DATA =>
┄┄┄┄┄┄┄┄┄┄

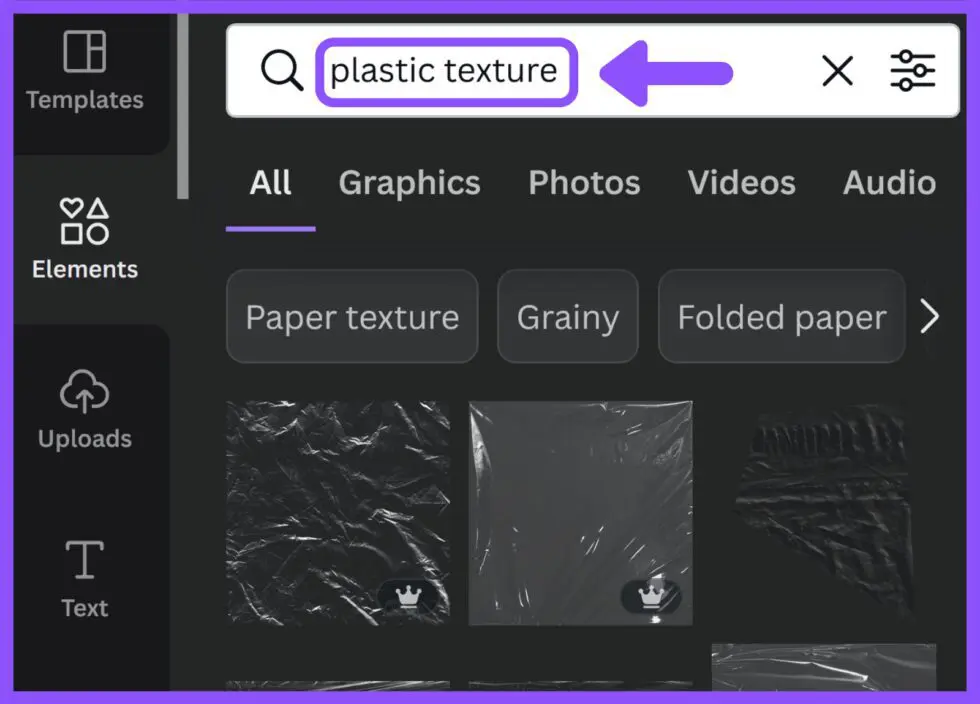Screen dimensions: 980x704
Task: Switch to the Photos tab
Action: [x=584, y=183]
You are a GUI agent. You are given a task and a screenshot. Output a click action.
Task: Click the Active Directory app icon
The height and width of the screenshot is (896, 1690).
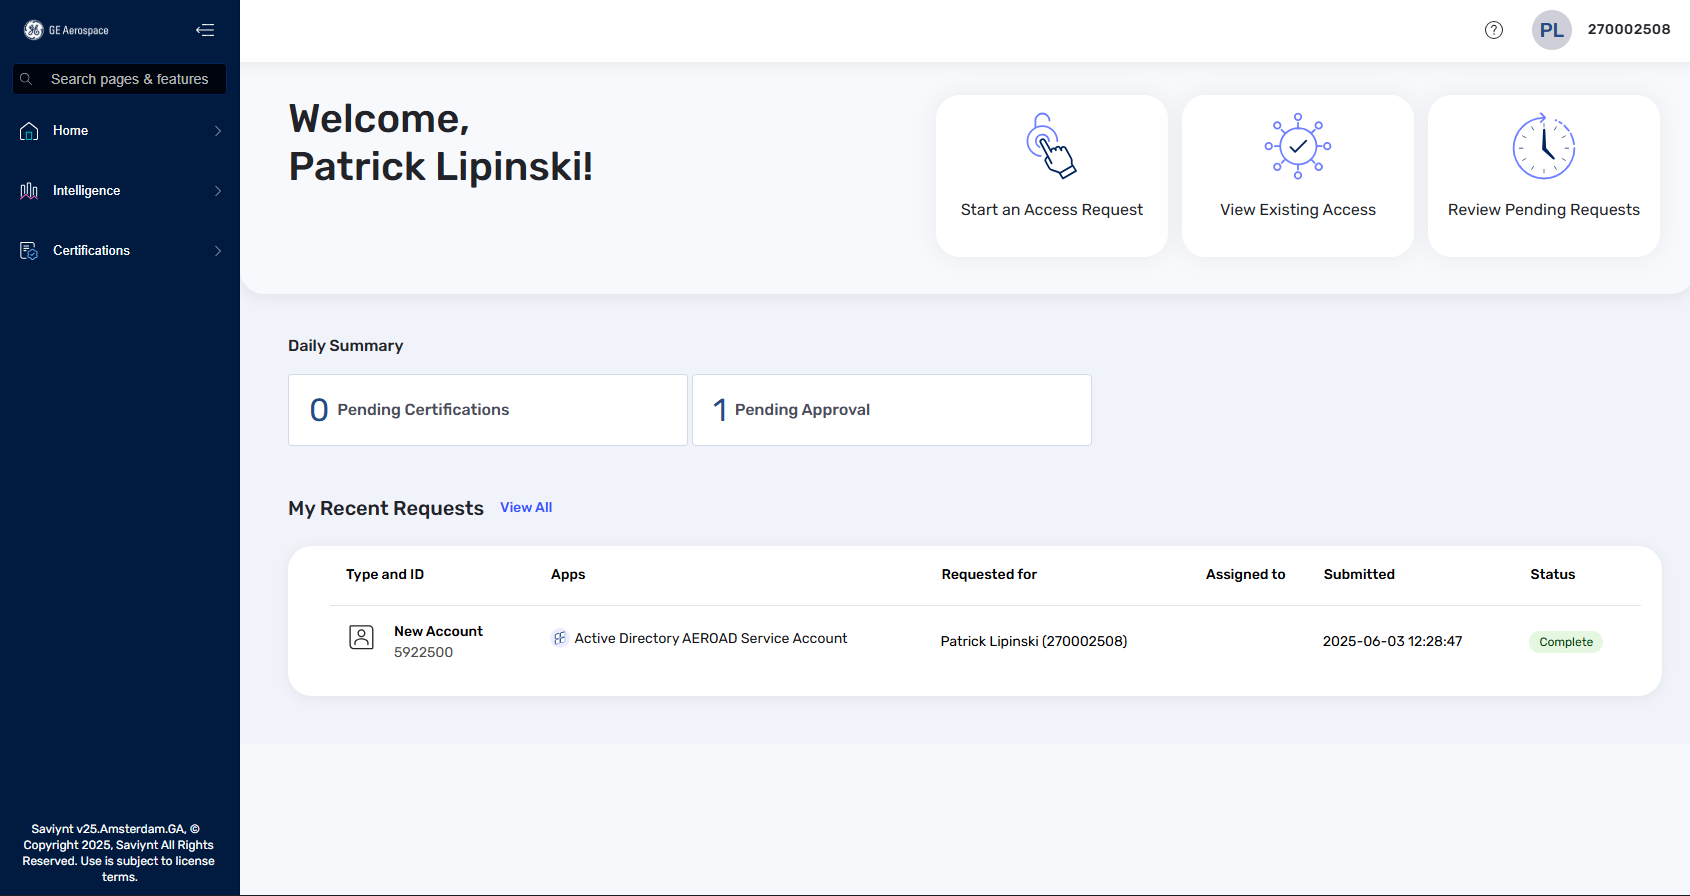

┄┄┄┄┄┄┄┄┄┄

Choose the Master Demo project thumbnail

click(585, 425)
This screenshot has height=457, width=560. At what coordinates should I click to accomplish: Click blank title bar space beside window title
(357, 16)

┄┄┄┄┄┄┄┄┄┄

In the listing above, find the line with "You are a GUI" and the line with "The height and", then print exactly those two lines and every line between them, and nothing more.

TASK ANSWER =>
You are a GUI agent. You are given a task and a screenshot. Output a click action.
Task: Click the Active Directory app icon
The height and width of the screenshot is (896, 1690).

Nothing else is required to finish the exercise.